━━ Dataset excerpts

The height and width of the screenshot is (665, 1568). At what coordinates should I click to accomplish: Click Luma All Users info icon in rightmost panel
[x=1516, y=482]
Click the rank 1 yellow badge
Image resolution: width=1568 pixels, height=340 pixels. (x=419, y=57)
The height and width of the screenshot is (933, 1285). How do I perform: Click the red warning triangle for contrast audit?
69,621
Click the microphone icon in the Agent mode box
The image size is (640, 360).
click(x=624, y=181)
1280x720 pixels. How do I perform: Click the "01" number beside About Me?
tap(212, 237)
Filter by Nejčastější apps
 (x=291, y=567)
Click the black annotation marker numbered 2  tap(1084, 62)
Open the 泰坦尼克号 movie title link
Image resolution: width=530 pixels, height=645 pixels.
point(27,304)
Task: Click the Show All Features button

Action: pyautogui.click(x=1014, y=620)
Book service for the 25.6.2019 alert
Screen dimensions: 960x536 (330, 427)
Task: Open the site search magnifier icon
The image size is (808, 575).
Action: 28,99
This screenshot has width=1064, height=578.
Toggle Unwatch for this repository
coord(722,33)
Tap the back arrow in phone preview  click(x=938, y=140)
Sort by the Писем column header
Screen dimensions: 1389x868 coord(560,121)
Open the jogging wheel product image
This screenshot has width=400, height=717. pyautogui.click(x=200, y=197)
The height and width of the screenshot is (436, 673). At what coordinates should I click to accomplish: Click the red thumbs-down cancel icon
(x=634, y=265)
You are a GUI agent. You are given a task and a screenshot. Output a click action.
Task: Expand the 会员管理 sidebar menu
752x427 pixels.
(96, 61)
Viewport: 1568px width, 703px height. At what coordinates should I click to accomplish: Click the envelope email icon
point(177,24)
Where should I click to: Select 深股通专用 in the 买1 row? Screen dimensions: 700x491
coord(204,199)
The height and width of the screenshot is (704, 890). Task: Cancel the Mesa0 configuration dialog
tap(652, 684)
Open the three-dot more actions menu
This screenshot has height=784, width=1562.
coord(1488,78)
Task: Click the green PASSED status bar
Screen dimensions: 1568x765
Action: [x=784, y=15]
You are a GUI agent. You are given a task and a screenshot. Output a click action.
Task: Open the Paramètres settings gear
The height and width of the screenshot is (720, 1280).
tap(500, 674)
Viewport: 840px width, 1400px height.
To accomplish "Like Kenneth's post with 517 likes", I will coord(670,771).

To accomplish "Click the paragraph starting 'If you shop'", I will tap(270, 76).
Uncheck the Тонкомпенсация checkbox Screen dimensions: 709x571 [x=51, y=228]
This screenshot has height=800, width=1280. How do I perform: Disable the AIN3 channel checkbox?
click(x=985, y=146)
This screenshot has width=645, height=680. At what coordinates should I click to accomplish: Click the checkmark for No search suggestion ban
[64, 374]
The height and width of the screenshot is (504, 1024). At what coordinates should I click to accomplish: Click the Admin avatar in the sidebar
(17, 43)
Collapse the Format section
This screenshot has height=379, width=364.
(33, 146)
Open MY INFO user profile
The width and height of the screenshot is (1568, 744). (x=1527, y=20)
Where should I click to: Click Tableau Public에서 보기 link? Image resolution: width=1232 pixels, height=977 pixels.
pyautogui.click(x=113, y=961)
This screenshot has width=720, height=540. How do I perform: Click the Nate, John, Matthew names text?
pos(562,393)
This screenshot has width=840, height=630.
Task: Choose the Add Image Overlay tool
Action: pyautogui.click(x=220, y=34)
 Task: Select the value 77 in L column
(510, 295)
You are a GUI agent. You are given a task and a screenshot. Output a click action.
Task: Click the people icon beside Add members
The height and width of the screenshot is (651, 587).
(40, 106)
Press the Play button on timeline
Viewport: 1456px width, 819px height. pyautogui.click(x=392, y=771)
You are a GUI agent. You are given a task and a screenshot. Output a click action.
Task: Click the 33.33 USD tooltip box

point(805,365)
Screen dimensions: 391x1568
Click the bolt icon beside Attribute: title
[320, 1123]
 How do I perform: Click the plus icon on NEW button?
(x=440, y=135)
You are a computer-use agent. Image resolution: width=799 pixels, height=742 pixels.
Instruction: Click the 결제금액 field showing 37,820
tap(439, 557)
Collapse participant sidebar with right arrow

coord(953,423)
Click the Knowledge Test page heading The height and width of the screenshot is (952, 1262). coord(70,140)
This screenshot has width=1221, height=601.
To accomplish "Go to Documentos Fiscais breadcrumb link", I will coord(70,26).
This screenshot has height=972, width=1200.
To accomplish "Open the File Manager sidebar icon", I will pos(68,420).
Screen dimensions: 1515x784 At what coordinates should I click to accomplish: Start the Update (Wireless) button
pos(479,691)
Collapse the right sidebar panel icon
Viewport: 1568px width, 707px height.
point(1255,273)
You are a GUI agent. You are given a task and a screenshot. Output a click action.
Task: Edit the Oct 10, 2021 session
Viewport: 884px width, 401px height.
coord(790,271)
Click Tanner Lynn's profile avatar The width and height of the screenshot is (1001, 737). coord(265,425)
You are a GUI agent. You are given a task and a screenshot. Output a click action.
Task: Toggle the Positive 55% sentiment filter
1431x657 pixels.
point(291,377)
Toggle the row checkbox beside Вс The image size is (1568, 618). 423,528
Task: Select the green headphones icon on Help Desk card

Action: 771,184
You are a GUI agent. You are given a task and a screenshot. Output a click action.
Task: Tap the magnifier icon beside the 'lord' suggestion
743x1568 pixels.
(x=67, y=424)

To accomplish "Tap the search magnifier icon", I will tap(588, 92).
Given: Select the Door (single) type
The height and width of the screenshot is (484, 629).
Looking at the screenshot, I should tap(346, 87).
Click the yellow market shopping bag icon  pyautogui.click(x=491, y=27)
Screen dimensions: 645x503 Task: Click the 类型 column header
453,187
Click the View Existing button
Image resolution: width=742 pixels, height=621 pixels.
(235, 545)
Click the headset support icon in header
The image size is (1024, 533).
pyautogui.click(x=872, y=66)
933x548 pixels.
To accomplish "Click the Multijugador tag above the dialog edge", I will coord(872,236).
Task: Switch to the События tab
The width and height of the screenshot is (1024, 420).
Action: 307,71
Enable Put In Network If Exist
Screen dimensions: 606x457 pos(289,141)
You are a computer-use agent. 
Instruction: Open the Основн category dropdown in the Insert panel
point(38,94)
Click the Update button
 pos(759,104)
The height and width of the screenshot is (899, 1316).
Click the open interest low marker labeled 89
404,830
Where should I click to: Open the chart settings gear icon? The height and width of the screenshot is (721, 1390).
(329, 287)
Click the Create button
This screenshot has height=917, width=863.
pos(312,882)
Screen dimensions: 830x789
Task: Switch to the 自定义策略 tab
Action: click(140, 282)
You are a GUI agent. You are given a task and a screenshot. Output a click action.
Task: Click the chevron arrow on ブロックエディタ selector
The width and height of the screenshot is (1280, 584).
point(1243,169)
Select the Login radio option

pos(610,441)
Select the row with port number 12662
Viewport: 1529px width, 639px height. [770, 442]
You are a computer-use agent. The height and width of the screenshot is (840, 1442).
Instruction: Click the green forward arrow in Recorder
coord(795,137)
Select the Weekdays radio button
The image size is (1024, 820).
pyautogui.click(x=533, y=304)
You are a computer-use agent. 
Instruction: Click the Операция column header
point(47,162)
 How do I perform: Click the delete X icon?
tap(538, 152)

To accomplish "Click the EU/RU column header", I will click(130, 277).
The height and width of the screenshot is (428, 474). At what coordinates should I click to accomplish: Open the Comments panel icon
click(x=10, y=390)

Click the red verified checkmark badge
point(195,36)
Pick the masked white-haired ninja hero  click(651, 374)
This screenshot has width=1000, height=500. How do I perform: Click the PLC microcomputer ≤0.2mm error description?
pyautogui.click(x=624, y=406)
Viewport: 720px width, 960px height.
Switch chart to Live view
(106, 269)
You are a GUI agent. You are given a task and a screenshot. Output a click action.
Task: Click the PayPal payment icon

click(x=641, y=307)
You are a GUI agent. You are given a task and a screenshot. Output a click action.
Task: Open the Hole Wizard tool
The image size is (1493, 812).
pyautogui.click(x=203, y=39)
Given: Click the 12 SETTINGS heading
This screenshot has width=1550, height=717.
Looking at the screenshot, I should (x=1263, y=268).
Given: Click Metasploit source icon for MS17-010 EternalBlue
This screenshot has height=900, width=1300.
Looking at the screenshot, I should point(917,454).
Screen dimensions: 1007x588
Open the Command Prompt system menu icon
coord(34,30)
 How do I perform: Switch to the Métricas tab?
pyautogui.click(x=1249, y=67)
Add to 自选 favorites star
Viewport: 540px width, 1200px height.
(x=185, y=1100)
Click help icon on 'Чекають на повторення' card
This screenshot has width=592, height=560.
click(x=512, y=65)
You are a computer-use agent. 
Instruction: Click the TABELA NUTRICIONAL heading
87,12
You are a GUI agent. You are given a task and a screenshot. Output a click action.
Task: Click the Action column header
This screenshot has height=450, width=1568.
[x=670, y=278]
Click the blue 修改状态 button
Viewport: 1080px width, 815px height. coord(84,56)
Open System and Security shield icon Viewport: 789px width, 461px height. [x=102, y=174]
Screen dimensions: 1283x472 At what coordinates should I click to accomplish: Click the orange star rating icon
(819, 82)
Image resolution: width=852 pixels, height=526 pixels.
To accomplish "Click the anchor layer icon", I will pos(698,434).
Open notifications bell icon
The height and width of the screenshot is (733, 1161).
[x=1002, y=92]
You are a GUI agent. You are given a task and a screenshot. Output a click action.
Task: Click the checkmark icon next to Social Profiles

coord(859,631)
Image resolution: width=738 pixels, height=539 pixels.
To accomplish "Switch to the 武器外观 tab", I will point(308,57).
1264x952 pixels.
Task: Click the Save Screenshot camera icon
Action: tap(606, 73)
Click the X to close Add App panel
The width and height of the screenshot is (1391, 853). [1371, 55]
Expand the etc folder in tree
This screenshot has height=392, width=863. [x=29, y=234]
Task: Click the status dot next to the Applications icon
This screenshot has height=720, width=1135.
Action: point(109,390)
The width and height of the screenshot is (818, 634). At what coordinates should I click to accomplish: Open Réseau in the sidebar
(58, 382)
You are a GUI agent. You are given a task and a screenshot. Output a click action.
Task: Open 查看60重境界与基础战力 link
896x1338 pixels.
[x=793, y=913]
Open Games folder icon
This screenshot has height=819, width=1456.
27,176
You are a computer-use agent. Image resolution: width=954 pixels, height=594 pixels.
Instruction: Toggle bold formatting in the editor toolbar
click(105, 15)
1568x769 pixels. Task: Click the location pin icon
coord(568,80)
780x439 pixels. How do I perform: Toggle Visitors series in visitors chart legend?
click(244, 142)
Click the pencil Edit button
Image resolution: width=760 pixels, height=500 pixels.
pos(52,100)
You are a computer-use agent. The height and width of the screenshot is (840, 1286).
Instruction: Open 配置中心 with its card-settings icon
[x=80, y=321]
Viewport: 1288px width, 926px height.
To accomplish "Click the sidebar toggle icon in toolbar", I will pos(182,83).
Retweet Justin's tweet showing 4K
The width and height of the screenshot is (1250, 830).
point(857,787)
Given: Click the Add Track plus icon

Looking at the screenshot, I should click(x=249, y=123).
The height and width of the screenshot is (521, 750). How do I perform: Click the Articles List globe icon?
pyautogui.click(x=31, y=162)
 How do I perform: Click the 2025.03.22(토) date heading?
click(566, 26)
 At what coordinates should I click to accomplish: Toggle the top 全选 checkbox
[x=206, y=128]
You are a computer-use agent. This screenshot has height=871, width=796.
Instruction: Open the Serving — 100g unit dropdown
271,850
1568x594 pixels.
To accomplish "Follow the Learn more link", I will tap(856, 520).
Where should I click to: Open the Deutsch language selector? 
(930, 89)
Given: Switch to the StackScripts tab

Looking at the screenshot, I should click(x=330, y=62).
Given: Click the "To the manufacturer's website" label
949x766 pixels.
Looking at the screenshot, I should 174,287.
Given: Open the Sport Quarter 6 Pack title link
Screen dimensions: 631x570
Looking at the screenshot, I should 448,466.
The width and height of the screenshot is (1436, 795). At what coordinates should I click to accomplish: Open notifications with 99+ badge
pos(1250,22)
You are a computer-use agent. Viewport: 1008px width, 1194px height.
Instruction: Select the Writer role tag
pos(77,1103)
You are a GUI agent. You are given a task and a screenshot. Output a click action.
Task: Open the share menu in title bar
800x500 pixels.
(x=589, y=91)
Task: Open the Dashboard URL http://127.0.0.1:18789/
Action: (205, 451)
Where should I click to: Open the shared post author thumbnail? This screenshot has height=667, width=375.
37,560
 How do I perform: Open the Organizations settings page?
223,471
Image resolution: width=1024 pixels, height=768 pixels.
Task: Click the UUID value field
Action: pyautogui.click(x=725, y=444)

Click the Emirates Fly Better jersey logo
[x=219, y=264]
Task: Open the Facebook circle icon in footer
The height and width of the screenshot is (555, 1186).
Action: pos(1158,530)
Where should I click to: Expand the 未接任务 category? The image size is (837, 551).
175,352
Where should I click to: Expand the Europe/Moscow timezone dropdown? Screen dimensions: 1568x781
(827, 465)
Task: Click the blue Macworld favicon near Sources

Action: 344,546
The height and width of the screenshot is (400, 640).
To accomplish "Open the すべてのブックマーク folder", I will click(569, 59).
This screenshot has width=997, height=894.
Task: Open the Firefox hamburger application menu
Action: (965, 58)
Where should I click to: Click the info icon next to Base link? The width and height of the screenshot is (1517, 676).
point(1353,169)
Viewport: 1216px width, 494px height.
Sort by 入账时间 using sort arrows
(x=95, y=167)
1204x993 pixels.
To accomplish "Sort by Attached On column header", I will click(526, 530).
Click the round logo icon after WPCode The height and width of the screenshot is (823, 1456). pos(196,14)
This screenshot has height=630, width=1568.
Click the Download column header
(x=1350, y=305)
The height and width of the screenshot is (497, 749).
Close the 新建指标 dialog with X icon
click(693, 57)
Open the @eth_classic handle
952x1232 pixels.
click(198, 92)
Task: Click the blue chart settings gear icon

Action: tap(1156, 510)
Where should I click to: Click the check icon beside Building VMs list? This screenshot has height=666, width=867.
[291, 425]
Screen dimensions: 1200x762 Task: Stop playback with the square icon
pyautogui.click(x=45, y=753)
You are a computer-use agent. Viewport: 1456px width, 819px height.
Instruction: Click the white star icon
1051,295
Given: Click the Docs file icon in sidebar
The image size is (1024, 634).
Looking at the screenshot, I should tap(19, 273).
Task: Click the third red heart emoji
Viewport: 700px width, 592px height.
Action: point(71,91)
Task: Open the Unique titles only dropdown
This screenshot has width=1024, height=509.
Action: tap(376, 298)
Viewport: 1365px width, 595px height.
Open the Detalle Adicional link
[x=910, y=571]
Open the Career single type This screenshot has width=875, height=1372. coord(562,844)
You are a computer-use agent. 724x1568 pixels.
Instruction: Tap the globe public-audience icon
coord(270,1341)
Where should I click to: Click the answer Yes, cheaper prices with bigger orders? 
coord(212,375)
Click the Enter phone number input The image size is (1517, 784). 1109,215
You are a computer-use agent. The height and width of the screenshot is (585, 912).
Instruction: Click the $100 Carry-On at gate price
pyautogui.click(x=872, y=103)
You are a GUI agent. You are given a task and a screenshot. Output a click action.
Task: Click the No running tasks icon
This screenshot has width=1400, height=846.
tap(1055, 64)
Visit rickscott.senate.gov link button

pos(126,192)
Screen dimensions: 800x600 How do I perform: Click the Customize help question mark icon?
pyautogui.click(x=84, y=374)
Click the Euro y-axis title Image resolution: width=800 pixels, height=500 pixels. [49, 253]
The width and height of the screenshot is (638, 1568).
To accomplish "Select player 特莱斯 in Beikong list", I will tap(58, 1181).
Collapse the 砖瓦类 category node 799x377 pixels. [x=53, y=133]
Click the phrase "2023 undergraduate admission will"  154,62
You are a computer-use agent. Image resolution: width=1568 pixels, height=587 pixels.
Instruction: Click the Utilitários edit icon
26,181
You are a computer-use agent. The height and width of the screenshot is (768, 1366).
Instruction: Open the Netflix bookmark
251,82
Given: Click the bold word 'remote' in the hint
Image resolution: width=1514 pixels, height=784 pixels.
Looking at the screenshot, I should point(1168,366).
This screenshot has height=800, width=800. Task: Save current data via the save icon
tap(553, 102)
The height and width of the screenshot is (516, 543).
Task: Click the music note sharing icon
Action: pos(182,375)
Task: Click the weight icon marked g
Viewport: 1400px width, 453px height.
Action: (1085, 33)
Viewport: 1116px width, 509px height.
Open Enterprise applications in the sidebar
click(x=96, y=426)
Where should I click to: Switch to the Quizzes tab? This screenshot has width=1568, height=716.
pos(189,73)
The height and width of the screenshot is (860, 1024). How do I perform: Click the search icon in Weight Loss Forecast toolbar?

━━━━

## Goal of the exercise
Count each line of the data where the word "status" appears, then reply with the total only.

## Finished exercise
2